**Problem description**:
Pick out each line in the entries below that contains the word "This" and copy those lines in full.

**Record extracts**:
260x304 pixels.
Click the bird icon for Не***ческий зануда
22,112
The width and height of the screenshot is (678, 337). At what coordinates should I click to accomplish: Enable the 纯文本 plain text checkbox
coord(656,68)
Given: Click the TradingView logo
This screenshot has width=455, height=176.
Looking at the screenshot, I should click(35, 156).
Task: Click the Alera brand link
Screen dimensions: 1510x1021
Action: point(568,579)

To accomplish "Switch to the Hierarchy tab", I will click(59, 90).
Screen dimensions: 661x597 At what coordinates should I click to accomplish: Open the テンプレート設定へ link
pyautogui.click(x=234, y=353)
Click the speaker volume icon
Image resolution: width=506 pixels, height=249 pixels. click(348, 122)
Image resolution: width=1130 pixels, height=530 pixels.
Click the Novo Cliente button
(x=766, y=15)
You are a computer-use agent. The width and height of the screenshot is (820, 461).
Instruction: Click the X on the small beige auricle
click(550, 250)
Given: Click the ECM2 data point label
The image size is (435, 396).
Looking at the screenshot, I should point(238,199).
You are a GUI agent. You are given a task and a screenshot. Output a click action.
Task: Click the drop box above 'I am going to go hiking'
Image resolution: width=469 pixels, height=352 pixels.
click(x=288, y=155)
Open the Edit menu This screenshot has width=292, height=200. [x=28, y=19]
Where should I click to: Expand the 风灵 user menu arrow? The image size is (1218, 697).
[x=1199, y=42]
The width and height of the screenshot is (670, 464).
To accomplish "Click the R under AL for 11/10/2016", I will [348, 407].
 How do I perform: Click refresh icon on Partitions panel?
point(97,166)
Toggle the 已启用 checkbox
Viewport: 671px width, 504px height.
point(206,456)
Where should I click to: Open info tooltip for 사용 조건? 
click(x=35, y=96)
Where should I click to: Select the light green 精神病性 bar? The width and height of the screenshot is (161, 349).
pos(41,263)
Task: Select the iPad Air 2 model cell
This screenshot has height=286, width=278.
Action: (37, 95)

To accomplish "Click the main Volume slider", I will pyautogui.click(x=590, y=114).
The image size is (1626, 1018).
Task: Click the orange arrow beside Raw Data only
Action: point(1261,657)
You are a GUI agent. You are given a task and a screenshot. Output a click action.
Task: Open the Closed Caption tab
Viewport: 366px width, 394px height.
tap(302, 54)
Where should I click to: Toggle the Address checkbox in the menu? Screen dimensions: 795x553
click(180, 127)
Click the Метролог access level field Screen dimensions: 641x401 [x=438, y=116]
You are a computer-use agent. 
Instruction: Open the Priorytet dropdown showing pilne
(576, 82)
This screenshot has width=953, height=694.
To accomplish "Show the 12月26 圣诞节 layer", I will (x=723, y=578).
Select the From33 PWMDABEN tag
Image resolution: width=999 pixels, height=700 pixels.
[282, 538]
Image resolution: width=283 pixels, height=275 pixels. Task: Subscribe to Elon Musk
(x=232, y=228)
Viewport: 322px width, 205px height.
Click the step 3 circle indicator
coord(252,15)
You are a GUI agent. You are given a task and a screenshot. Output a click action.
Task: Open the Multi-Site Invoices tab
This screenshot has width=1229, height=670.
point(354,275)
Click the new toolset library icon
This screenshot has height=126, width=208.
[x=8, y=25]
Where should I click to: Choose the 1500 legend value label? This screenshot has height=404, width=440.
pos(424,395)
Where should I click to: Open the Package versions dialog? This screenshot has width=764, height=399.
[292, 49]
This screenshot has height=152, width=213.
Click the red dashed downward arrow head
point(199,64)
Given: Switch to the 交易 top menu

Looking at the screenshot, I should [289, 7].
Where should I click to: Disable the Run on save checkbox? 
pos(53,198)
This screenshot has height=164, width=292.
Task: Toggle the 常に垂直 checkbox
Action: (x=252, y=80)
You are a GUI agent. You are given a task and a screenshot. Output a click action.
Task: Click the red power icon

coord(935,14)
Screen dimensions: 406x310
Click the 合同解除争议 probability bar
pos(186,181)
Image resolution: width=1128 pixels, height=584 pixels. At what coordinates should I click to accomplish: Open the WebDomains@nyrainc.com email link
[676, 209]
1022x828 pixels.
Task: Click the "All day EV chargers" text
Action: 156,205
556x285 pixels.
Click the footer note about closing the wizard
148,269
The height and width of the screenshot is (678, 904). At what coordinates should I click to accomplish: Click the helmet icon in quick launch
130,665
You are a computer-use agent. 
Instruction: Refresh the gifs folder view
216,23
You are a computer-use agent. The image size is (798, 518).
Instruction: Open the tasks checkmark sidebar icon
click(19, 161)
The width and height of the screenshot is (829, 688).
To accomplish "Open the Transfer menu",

**Exercise answer**:
This screenshot has width=455, height=176.
Open the Edit menu This screenshot has width=292, height=200. [x=28, y=19]
This screenshot has height=286, width=278.
This screenshot has width=953, height=694.
This screenshot has width=1229, height=670.
This screenshot has height=126, width=208.
Where should I click to: Choose the 1500 legend value label? This screenshot has height=404, width=440.
Where should I click to: Open the Package versions dialog? This screenshot has width=764, height=399.
This screenshot has height=152, width=213.
This screenshot has height=164, width=292.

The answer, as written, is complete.